The judge also holds that the provincial governments, in a representative democracy, are elected by the electorate separately and under the constitution, have independent and separate functions to perform.

He says what happened in the case in hand can be cited as classic example of federal commandeering of provincial law-making and complied by Punjab mechanically.

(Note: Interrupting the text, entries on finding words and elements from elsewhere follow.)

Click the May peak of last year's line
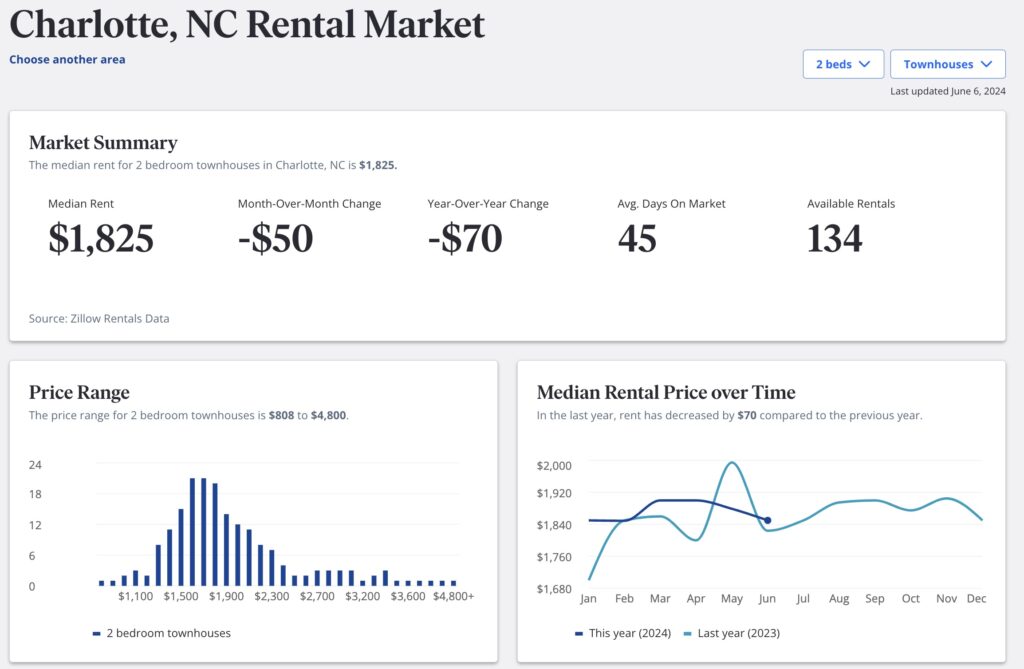 [x=733, y=463]
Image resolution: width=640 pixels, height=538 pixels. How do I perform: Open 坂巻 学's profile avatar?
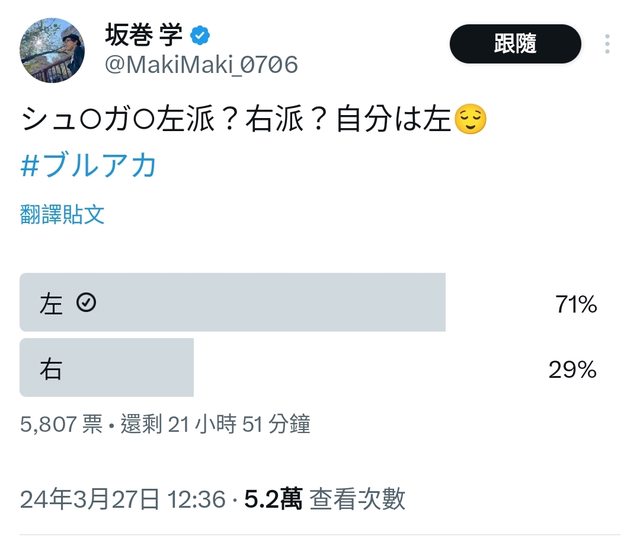(x=52, y=50)
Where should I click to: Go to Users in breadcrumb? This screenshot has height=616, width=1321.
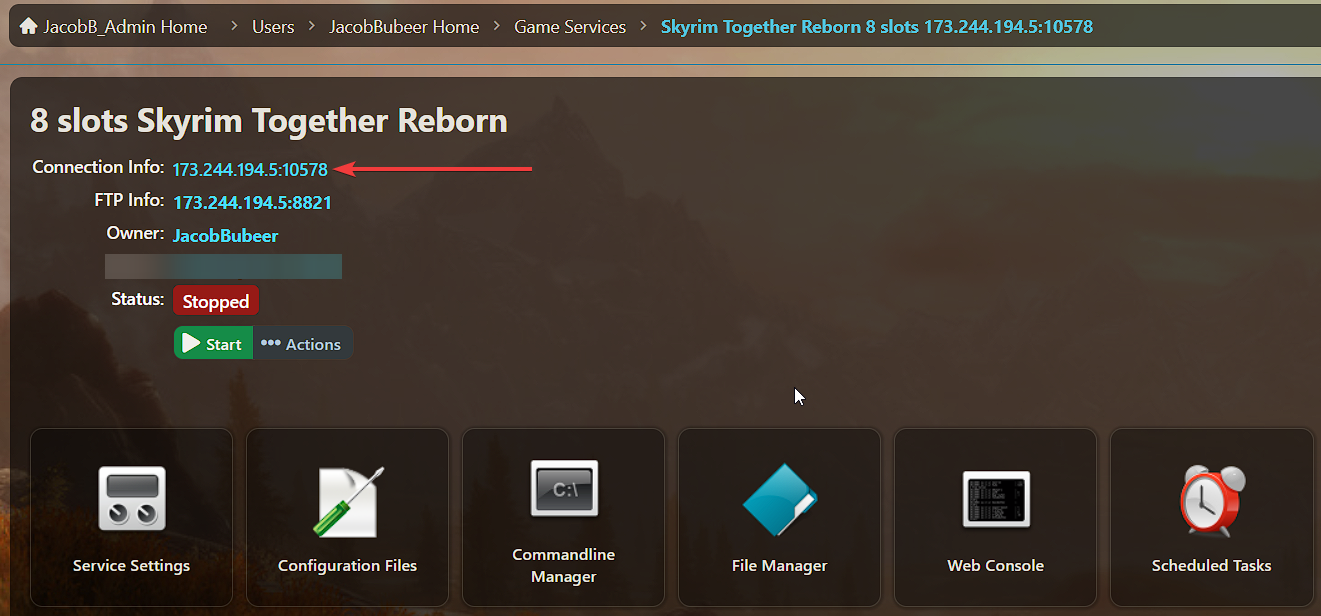(x=273, y=27)
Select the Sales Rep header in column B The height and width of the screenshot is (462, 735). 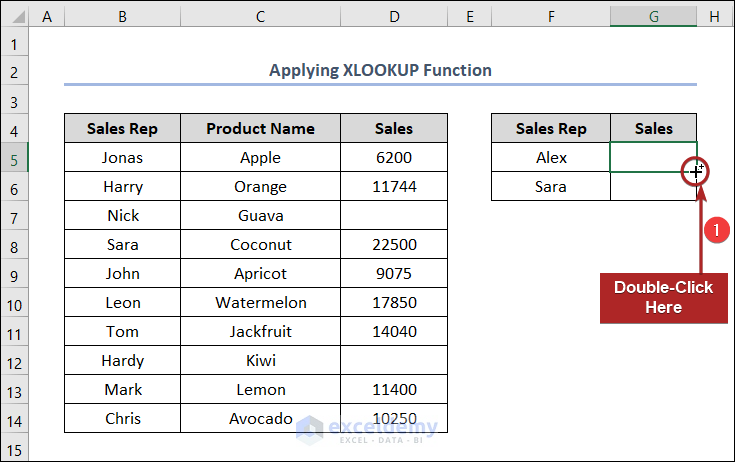coord(122,128)
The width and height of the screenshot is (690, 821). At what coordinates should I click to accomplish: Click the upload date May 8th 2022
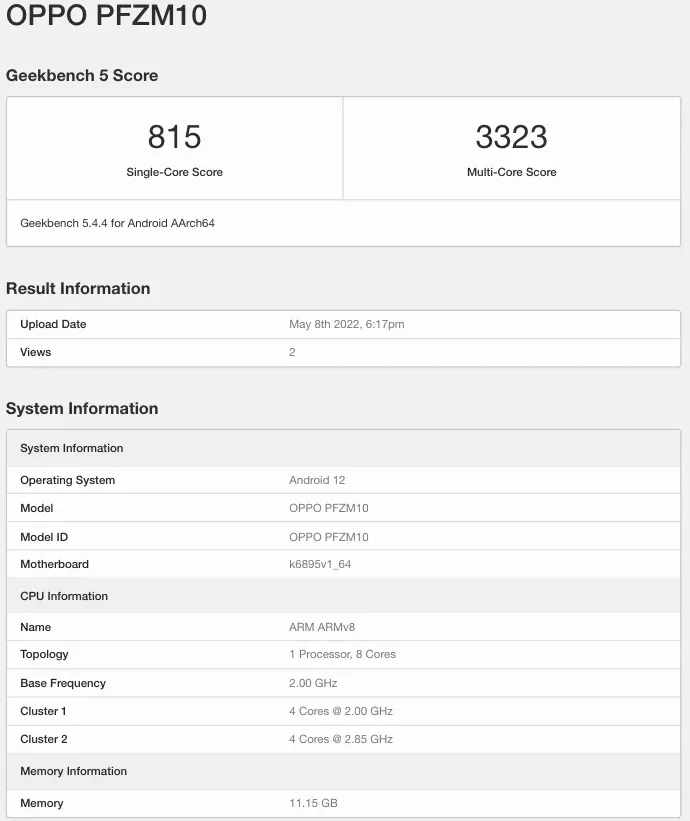(x=346, y=324)
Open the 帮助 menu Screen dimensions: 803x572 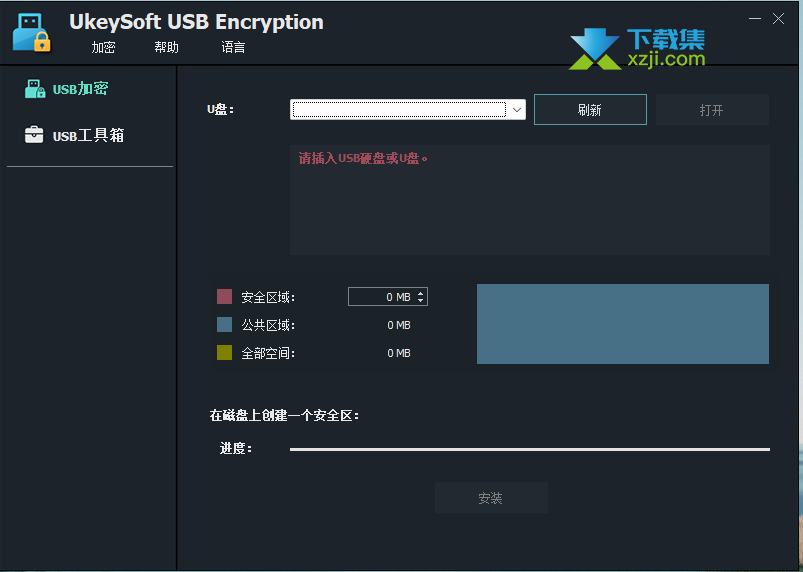166,48
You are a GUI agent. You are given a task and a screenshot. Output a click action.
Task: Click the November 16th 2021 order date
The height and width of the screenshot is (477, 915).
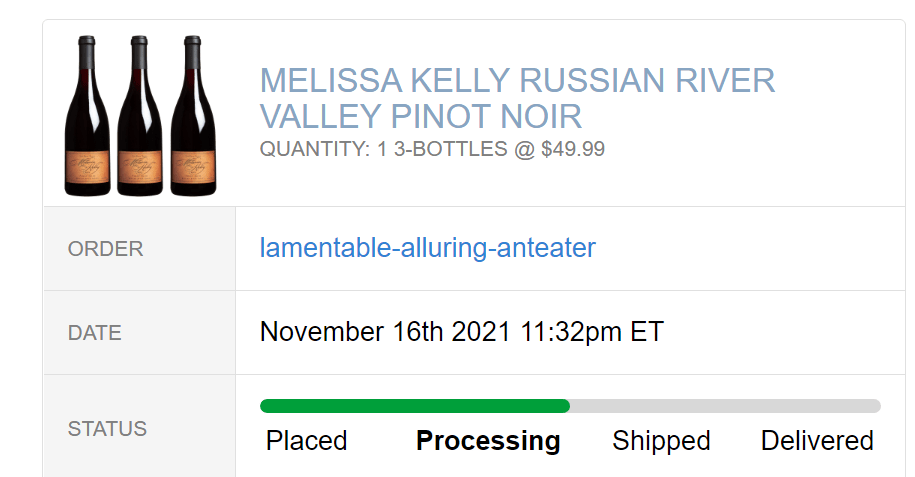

By so doing, Punjab not only abdicated its provincial authority but compromised individual rights which it was obliged to protect.

The judge observes that it would have been a different matter perhaps, if Punjab, despite prime minister’s direction, had engaged in a deliberative process with stakeholders and the law had undergone an independent analysis regarding its efficacy in Punjab.

“We must bear in mind that in a country governed by a written constitution, the written constitution is the rule of law,” he maintains.

The judge further observes that there is a further command in the proviso to Article 97 of the Constitution, which prohibits the executive authority of the federation from extending in any province to a matter with respect to which the provincial assembly has power to make laws.

“This provision itself puts paid to a contrary argument that the Prime Minister or the federal government could have issued a direction to Punjab in respect of a matter regarding which the Provincial Assembly has power to make laws,” he adds.

Justice Karim also remarks that the changes introduced by the amendment ordinance also undermine the stated goal of speedy justice which has been cast on the state (which incidentally does not include the judicial branch) by the principles of policy in the Constitution.

“It can be assumed that, perhaps, the Prime Minister was not properly advised on these nuances at the time of issuing the direction,” he notes.

The judge also finds the impugned ordinance a disregard to previously enacted LHC amendments which too not only had statutory but constitutional basis and were the result of thoughtful and inclusive consultative process.